§ The problem
Please copy each line below that contains the word "agent".

Collected data entries:
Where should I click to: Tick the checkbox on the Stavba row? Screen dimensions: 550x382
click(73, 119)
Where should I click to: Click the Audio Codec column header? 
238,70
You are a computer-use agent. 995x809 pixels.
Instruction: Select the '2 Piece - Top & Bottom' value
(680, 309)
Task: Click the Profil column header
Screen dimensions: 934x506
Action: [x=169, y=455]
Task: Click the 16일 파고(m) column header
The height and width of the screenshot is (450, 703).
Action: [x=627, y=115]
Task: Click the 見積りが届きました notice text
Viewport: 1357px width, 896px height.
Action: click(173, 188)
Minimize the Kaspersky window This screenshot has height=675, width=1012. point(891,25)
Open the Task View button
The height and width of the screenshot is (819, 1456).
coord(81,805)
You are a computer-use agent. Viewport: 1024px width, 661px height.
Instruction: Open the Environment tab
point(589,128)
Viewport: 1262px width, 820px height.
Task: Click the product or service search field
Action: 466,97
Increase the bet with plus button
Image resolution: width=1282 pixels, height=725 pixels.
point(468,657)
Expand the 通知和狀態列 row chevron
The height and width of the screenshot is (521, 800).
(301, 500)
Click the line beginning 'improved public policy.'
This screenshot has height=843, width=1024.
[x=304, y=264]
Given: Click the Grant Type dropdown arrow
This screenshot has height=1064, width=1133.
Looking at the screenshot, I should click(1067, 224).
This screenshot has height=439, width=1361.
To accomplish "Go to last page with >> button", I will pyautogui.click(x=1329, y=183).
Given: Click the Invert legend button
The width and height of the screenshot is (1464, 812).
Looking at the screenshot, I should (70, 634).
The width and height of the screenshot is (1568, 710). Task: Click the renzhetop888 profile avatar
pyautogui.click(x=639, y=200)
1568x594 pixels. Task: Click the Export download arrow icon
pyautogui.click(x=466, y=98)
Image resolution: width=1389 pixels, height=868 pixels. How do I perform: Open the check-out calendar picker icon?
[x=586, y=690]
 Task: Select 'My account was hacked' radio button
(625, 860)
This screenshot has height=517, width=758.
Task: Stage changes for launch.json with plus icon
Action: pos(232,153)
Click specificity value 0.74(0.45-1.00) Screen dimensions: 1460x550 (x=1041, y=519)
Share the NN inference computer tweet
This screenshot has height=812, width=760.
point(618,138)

§ Solution
You are a computer-use agent. 995x809 pixels.
You are a computer-use agent. Viewport: 1024px width, 661px height.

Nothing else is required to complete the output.